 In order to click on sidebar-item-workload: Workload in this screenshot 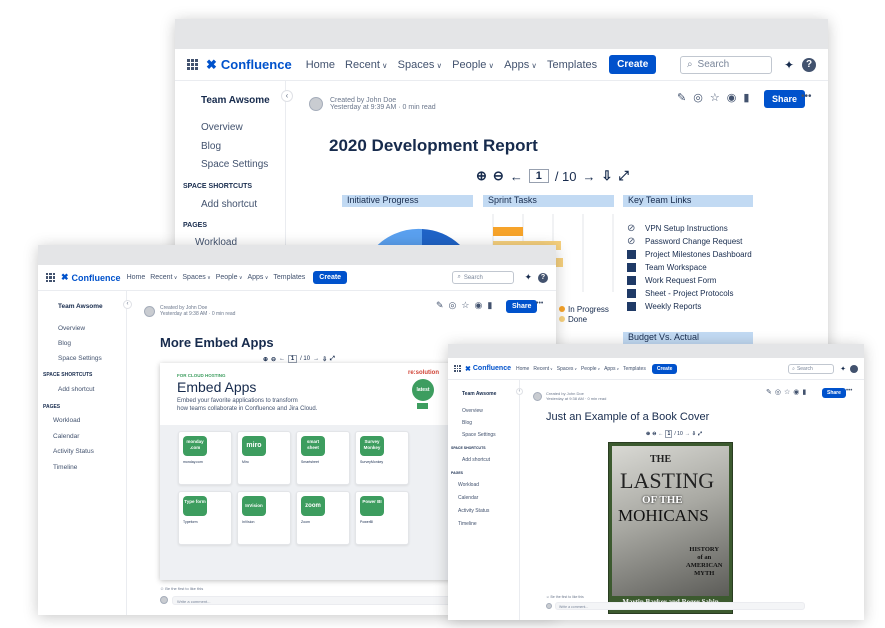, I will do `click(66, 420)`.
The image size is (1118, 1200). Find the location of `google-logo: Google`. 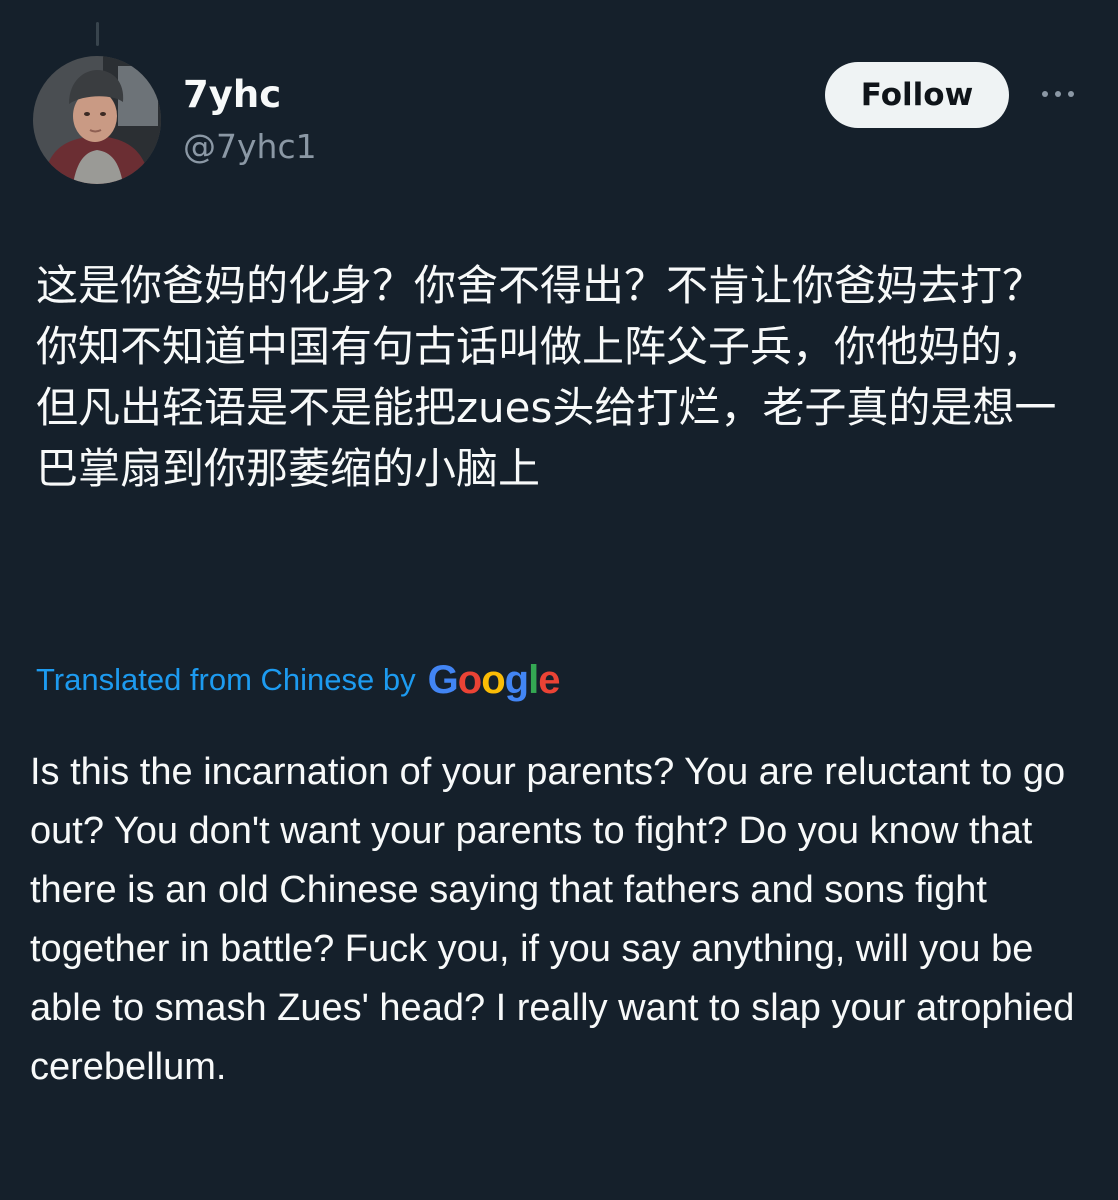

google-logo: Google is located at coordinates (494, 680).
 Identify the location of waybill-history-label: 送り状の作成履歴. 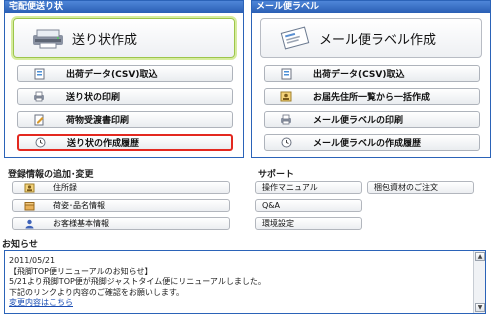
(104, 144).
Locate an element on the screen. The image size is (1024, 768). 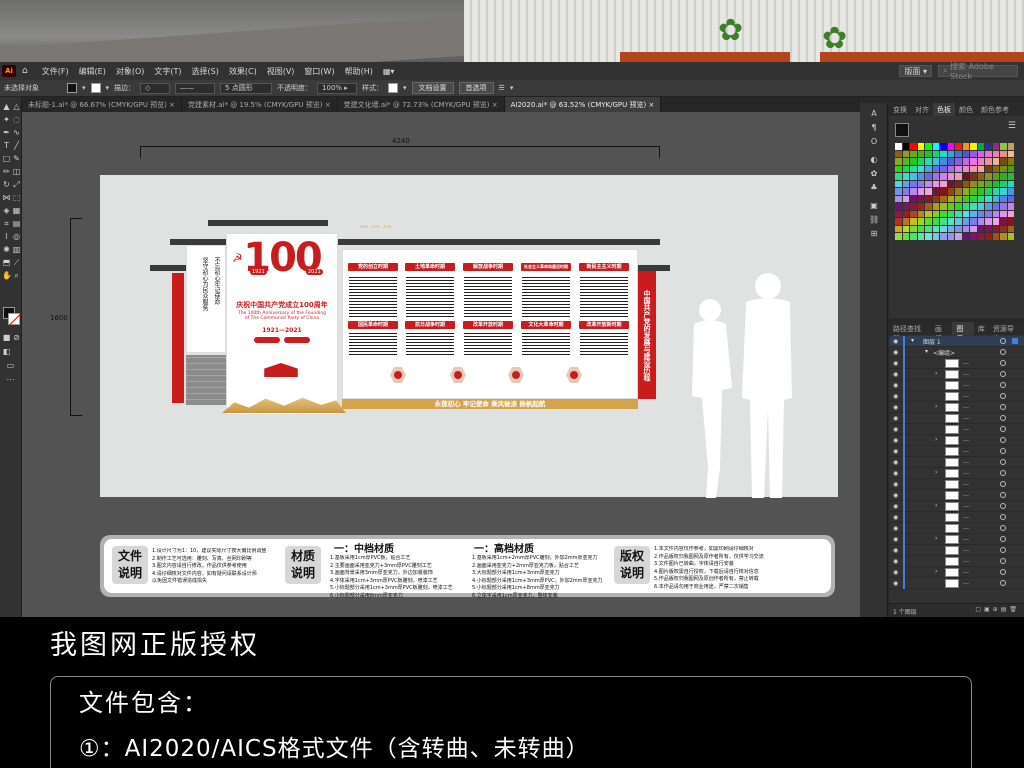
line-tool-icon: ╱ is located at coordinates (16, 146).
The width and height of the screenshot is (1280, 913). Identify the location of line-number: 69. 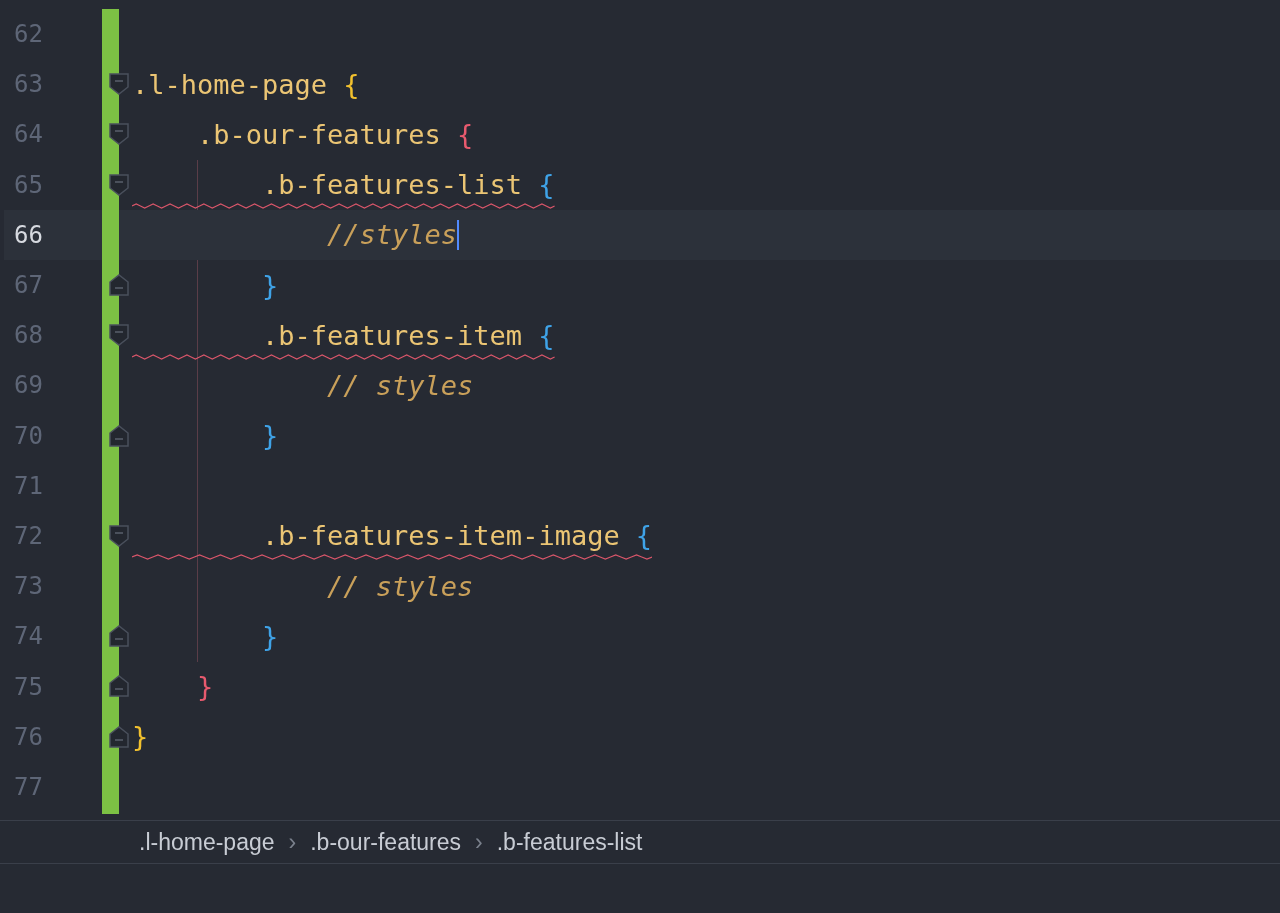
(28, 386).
|---|
任务要求: 请将数据中自包含“Locate an element”的那一行起、直至数据末尾的所有行（首尾两行均包括在内）转换为 Markdown 表格，两列分别命名为“序号”和“内容”，略去空行，答案中不得包含图片。

参考答案:
| 序号 | 内容 |
|---|---|
| 1 | Locate an element on the screen. The image size is (1024, 768).  |
| 2 | line-tool-icon: ╱ is located at coordinates (16, 146). |
| 3 | The width and height of the screenshot is (1280, 913). Identify the location of line-number: 69.  |
| 4 | (28, 386). |